In fact, I usually have two caregivers take her to camp. If she didn’t stay, I would have to find transportation and with New Year’ Eve on the horizon—the whole point of the camp—who could help me?

But beyond the logistics, the process infuriated me. Madison had been a camper there for almost 10 years. And now I learn that her sleep issues are significant enough to jeopardize her camp stay? They chose to uninvite her then, at check-in, through a caregiver?

I looked at the endearing photo of her on my desk. Bless her heart, my Madison. Like many kids with autism, she’s never slept well—beginning at birth. But whether in my home, or in her residential school, and now in her adult placement, we’ve continued to address it with sleep logs, reviews, and medication adjustments as needed.

I shook my head, took a deep breath, and began my due diligence. I called and emailed and researched and escalated—all the things we do when we sense an injustice is hovering over one of our children.

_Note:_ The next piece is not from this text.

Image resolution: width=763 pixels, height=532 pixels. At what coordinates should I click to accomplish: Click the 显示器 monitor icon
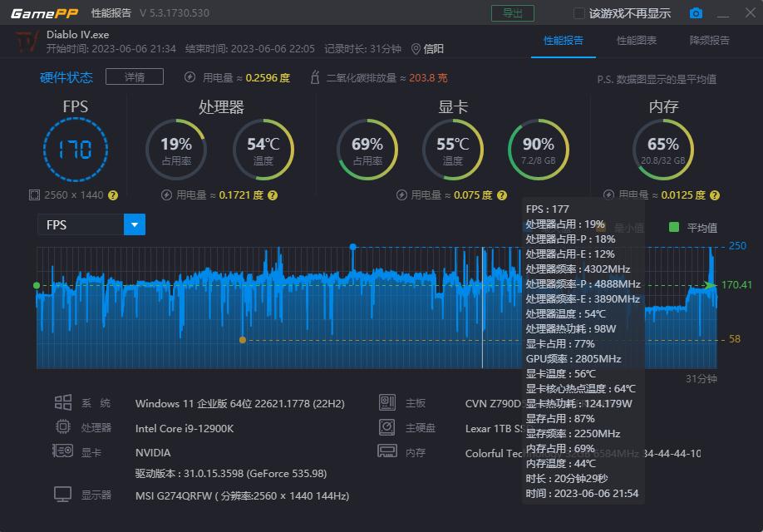point(62,493)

I didn’t like the facts I uncovered. I learned that there is a sleep requirement in the fine print of the application. In previous years, it seems that Madison had not been making this minimum. Although I’d received a few verbal reports of some sleep issues (among the glowing reports of her many successes), I didn’t know about the minimum or its consequence. I thought I had addressed any concerns with additional sleep aids.

Apparently not.

But as I listened to these caring professionals explain the rationale of the fine print, I began to understand. Madison would often wake very early and disturb the other campers. When staff would take her out of the situation, the staffers would not get the sleep they needed.

Did I want that? I’m sure these campers wanted a good camp experience, too. Did I want Madison to take that from them and from the camp counselors who cared for them?

So when the call came two days later that she was not sleeping well, I calmly activated the Plan B I’d devised with the help of the apologetic and compassionate camp staff. Within hours, Madison was picked up and returned to her group home after a quick stop at home for our late Christmas celebration.

As I looked at my daughter’s bright but sleepy eyes, I wondered if maybe I was forcing camp in into her world. Was it time to give this up?

More importantly, how will I know?

And the next day, I began to call and email and research and escalate—all the things we do when we sense a solvable problem (I hope!) is hovering over one of our children.